*What is required*.
Reproduce the listing below word for word.

*Input data*.
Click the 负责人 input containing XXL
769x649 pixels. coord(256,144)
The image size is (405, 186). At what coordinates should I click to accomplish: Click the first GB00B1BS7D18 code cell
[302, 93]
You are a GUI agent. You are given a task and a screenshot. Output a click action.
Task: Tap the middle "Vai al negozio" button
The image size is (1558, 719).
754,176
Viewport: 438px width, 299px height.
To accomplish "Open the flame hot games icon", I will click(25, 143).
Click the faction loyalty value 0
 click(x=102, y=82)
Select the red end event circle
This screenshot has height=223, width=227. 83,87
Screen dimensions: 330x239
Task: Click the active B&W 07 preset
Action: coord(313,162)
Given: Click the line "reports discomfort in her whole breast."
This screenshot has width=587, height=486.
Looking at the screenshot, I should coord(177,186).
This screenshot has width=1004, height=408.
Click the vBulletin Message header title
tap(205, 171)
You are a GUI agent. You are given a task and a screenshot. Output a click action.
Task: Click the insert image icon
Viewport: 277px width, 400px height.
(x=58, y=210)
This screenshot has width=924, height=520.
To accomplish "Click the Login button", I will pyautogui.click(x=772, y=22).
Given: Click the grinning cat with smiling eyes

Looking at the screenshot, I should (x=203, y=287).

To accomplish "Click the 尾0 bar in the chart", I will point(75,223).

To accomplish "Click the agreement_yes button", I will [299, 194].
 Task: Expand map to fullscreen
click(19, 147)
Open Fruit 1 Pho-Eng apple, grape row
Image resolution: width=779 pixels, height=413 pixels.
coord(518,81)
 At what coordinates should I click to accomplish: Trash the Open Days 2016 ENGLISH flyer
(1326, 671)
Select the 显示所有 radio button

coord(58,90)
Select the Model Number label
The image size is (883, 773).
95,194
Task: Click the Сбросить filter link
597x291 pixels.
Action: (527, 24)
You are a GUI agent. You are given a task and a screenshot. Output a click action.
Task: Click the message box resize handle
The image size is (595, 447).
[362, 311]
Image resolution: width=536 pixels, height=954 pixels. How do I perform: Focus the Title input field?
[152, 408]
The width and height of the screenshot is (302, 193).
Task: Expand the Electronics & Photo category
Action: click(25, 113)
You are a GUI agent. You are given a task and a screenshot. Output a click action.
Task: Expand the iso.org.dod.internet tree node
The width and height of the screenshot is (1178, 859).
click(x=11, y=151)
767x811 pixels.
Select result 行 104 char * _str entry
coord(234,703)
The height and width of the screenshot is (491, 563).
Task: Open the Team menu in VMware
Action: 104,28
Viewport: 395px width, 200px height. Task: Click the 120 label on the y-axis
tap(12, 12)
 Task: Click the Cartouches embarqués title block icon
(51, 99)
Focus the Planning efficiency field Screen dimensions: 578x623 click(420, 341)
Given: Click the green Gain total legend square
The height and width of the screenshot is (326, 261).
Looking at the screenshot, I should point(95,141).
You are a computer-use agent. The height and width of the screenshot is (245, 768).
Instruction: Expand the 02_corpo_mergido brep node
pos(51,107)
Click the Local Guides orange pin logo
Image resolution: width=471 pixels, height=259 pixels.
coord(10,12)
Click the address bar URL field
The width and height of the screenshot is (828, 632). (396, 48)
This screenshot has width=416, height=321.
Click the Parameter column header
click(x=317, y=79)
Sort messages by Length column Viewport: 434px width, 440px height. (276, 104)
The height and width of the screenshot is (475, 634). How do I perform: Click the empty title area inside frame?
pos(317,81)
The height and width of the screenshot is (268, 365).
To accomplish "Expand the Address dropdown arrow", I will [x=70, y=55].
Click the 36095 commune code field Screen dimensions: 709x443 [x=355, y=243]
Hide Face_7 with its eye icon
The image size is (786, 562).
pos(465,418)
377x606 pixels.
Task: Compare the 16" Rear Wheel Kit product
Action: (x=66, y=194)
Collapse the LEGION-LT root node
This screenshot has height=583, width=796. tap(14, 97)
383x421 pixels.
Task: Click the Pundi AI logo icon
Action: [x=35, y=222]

*Task response*.
Click the 负责人 input containing XXL
769x649 pixels. coord(256,144)
The image size is (405, 186). At what coordinates should I click to accomplish: Click the first GB00B1BS7D18 code cell
[302, 93]
You are a GUI agent. You are given a task and a screenshot. Output a click action.
Task: Tap the middle "Vai al negozio" button
The image size is (1558, 719).
754,176
Viewport: 438px width, 299px height.
To accomplish "Open the flame hot games icon", I will click(25, 143).
Click the faction loyalty value 0
 click(x=102, y=82)
Select the red end event circle
This screenshot has height=223, width=227. 83,87
Screen dimensions: 330x239
Task: Click the active B&W 07 preset
Action: coord(313,162)
Given: Click the line "reports discomfort in her whole breast."
This screenshot has width=587, height=486.
Looking at the screenshot, I should coord(177,186).
This screenshot has width=1004, height=408.
Click the vBulletin Message header title
tap(205, 171)
You are a GUI agent. You are given a task and a screenshot. Output a click action.
Task: Click the insert image icon
Viewport: 277px width, 400px height.
(x=58, y=210)
This screenshot has width=924, height=520.
To accomplish "Click the Login button", I will pyautogui.click(x=772, y=22).
Given: Click the grinning cat with smiling eyes

Looking at the screenshot, I should (x=203, y=287).

To accomplish "Click the 尾0 bar in the chart", I will point(75,223).

To accomplish "Click the agreement_yes button", I will [299, 194].
 Task: Expand map to fullscreen
click(19, 147)
Open Fruit 1 Pho-Eng apple, grape row
Image resolution: width=779 pixels, height=413 pixels.
coord(518,81)
 At what coordinates should I click to accomplish: Trash the Open Days 2016 ENGLISH flyer
(1326, 671)
Select the 显示所有 radio button

coord(58,90)
Select the Model Number label
The image size is (883, 773).
95,194
Task: Click the Сбросить filter link
597x291 pixels.
Action: (527, 24)
You are a GUI agent. You are given a task and a screenshot. Output a click action.
Task: Click the message box resize handle
The image size is (595, 447).
[362, 311]
Image resolution: width=536 pixels, height=954 pixels. How do I perform: Focus the Title input field?
[152, 408]
The width and height of the screenshot is (302, 193).
Task: Expand the Electronics & Photo category
Action: click(25, 113)
You are a GUI agent. You are given a task and a screenshot. Output a click action.
Task: Expand the iso.org.dod.internet tree node
The width and height of the screenshot is (1178, 859).
click(x=11, y=151)
767x811 pixels.
Select result 行 104 char * _str entry
coord(234,703)
The height and width of the screenshot is (491, 563).
Task: Open the Team menu in VMware
Action: 104,28
Viewport: 395px width, 200px height. Task: Click the 120 label on the y-axis
tap(12, 12)
 Task: Click the Cartouches embarqués title block icon
(51, 99)
Focus the Planning efficiency field Screen dimensions: 578x623 click(420, 341)
Given: Click the green Gain total legend square
The height and width of the screenshot is (326, 261).
Looking at the screenshot, I should point(95,141).
You are a computer-use agent. The height and width of the screenshot is (245, 768).
Instruction: Expand the 02_corpo_mergido brep node
pos(51,107)
Click the Local Guides orange pin logo
Image resolution: width=471 pixels, height=259 pixels.
coord(10,12)
Click the address bar URL field
The width and height of the screenshot is (828, 632). (396, 48)
This screenshot has width=416, height=321.
Click the Parameter column header
click(x=317, y=79)
Sort messages by Length column Viewport: 434px width, 440px height. (276, 104)
The height and width of the screenshot is (475, 634). How do I perform: Click the empty title area inside frame?
pos(317,81)
The height and width of the screenshot is (268, 365).
To accomplish "Expand the Address dropdown arrow", I will [x=70, y=55].
Click the 36095 commune code field Screen dimensions: 709x443 [x=355, y=243]
Hide Face_7 with its eye icon
The image size is (786, 562).
pos(465,418)
377x606 pixels.
Task: Compare the 16" Rear Wheel Kit product
Action: (x=66, y=194)
Collapse the LEGION-LT root node
This screenshot has height=583, width=796. tap(14, 97)
383x421 pixels.
Task: Click the Pundi AI logo icon
Action: [x=35, y=222]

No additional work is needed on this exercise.